Hinter „Adaptive Luma-Steuerung“ und „Lokalen Kontrast einstellen“ befindet sich eine Art „Dynamic Black“. Hier werden die Inhalte der zugespielten Signale zunächst analysiert. Im Anschluss wird die Lichtquelle passend gedimmt und in verschiedenen Bildbereichen die Helligkeit angepasst. Das Ergebnis ist ein dunkleres Schwarz mit verbessertem Kontrastumfang im Bild. Das Feature funktioniert erfreulich gut, weil es zu keinem Helligkeitspumpen innerhalb eines Filmes kommt.

Das Betriebssystem Google TV bietet zahlreiche Smartfunktionen und Apps. Alle von unserem Fernseher bekannten Streaminganbieter werden unterstützt. Dazu gehören: Netflix, YouTube, Disney+, Prime Video, Apple TV+, Paramount+, Wow. Auf Mediatheken kann überdies zugegriffen werden, um verpasste Filme, Nachrichten und TV-Shows anzuschauen.
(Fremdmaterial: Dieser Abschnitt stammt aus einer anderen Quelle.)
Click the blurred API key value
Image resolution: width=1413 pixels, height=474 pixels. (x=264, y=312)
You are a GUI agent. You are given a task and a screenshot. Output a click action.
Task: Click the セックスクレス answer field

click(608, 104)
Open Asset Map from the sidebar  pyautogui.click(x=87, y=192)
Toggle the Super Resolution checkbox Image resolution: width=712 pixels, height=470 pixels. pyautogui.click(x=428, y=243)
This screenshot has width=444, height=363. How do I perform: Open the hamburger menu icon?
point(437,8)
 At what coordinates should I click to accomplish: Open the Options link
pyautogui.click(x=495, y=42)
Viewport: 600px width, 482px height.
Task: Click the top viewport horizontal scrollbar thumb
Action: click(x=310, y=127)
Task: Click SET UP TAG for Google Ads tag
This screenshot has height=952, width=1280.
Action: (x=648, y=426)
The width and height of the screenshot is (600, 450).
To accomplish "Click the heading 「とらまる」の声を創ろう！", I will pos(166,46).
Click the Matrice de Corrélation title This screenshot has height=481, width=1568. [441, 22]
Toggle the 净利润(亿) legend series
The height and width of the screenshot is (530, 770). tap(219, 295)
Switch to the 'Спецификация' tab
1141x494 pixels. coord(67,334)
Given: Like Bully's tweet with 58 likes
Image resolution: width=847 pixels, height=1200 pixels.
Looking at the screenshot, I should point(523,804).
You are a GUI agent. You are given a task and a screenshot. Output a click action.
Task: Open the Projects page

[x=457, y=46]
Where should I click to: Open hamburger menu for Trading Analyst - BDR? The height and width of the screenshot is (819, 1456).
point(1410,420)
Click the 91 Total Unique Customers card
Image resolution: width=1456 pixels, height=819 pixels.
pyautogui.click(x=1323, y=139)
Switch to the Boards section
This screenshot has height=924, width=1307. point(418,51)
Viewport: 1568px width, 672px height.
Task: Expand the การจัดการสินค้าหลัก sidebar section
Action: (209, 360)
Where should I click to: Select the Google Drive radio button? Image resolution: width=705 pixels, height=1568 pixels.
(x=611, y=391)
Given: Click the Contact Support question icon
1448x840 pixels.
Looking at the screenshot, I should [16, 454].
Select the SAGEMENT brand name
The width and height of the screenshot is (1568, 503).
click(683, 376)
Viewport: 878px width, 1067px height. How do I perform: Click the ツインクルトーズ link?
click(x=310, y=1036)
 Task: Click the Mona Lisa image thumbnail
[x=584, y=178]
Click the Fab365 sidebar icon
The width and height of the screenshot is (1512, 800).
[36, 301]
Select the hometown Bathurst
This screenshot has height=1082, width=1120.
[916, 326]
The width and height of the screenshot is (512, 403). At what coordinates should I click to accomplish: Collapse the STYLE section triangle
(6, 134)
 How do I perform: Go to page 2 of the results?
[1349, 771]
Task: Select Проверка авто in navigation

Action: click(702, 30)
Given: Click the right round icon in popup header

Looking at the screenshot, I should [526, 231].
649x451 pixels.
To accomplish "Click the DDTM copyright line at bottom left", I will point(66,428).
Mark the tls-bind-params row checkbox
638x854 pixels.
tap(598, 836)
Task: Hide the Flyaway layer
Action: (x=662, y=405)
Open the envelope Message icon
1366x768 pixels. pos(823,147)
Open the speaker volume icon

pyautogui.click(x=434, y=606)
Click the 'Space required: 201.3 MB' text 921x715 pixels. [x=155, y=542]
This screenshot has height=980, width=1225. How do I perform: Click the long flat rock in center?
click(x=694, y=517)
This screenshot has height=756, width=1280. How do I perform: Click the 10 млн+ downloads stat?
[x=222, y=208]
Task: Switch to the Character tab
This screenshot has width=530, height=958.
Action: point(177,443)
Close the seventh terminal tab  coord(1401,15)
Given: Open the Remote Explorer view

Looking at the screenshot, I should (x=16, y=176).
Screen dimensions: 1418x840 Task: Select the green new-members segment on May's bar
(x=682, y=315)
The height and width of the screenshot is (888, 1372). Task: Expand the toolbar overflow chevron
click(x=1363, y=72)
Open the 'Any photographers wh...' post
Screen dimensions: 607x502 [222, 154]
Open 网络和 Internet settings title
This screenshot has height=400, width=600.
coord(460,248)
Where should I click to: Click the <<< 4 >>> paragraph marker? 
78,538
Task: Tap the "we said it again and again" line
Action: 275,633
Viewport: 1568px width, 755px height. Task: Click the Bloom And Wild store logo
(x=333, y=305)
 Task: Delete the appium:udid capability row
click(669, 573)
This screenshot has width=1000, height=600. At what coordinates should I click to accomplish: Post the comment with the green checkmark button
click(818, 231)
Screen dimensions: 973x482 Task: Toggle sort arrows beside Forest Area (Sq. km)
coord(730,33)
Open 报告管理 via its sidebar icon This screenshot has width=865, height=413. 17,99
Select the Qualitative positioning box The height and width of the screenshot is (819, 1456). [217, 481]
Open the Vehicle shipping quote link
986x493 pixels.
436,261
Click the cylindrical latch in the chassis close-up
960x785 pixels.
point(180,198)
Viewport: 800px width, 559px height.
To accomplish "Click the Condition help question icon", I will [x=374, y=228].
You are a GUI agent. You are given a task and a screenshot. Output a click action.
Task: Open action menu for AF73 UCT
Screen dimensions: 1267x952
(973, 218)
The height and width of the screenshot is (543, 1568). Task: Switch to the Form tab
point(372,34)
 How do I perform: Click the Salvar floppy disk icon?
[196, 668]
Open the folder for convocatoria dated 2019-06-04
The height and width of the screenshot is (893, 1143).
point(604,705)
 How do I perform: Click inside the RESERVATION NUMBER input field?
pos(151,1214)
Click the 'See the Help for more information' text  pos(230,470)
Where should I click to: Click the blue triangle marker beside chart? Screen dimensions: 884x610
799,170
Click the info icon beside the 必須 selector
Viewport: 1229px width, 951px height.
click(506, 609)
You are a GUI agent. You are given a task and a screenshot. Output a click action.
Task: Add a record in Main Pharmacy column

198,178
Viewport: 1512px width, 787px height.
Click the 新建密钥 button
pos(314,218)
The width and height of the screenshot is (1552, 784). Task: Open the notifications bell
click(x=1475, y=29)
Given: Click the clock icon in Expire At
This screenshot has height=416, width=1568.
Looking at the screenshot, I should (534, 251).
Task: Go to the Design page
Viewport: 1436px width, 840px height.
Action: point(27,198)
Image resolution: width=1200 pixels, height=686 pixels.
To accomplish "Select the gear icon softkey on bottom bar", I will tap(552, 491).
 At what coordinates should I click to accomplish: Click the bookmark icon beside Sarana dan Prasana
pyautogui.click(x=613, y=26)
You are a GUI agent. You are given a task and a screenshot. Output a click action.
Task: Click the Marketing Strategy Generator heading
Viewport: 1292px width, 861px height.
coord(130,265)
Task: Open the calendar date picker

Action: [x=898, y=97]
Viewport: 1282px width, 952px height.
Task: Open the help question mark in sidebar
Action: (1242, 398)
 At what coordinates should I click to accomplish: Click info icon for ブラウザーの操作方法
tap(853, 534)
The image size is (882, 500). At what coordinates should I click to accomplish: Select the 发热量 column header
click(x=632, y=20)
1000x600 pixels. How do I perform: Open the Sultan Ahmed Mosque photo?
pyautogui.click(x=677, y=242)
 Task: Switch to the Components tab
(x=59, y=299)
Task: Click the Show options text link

Eine Zwischenbildberechnung ist vorhanden, diese heißt MEMC. 3D und ein Audiosystem mit 2 x 12 Watt komplettieren das gut gefüllt Ausstattungspaket.




Foto: Michael B. Rehders – Fernbedienung vor MP1 Max.

Installation und Bedienung

Blitzschnell fährt der Projektor hoch: In einer Rekordzeit von drei Sekunden gelingt es dem MP1 Max, das zugespielte Bildsignal auf die Leinwand zu projizieren. Ebenso schnell fährt er wieder herunter, lange Abkühlphasen entfallen dadurch.

Nach der ersten Inbetriebnahme öffnet sich ein Installationsmenü, das ganz ähnlich angelegt ist wie von einem modernen TV-Gerät. Zunächst wird die gewünschte Sprache ausgewählt, dann folgt das Land, in dem der Beamer betrieben wird.

Im zweiten Schritt wird Google TV installiert. Hierfür soll ein QR-Code mit dem Smartphone fotografiert werden, um den Projektor mit der Google-TV-App und dem eigenen Google-Konto ganz bequem zu koppeln. Das funktioniert aber zunächst nicht, weil der MP1 Max noch gar nicht online gegangen ist. Dies erfolgt erst im dritten Schritt, in dem das Gerät mit dem WLAN-Netzwerk verbunden wird. Jetzt geben wir das Passwort für unseren Google-Account ein – und schon wird der Projektor damit gekoppelt. Alle unsere Apps stehen zur Verfügung. Sehr gut.

Der Projektor besitzt einen leichten Offset, wie die meisten DLP-Projektoren in diesem Preissegment. Er strahlt nach oben ab, so dass er auf Höhe der Leinwandunterkante aufgestellt werden kann.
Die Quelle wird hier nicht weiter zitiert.